USD/CAD daily chart with support and resistance lines marked. Click to enlarge:

Canadian Dollar December 27-31

Let’s start:

USD/CAD  Technical  Analysis

The Canadian dollar gradually  strengthened during the week, and eventually closed around 1.0075, that was mentioned  last week.

Looking down, minor support is found at 1.0075, just below the current close. It served as support a few weeks ago. Below, USD/CAD parity proved to be strong support, and it’s a very round number.

Just below, 0.9975  cushioned the pair’s fall in the past two months and now works as support. It’s immediately followed by the year-to-date low of 0.9930.

Further lines below were last seen in 2008: 0.98 and 0.97. Reaching these levels depends a lot on  oil prices.

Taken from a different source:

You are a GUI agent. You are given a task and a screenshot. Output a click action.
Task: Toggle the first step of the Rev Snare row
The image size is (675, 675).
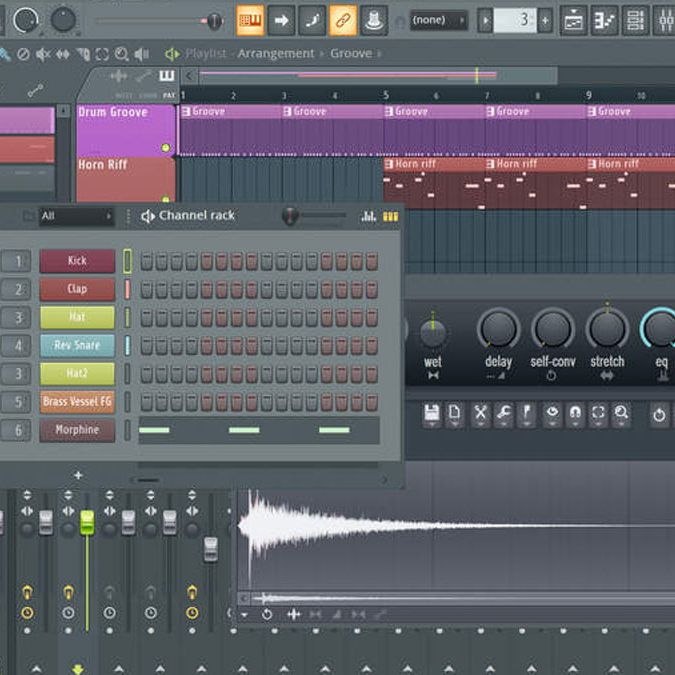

Looking up, 1.0140 is now a weak line, after not working as a significant line in the past week. Higher, 1.0280 remains a strong line of resistance, which hasn’t been broken in quite a while.

Higher, the 1.0380 line is a very strong resistance line after stopping USD/CAD from  rising a few times in recent months, and is still far. The next line is    1.05 which capped the pair twice during the summer and is the next minor line of resistance.

Even higher, the strong 1.0680 worked as resistance in July and in August, for more than one day in each attempt to break higher.  The next levels are still far – 1.0750 was a swing high during May and also the limit  of a long-term range in 2009. The last line is, 1.0850, which was also a swing high back then.

I remain neutral on USD/CAD.

The Chinese rate hike might hurt the Canadian dollar and balance the Canadian fundamentals, which are OK.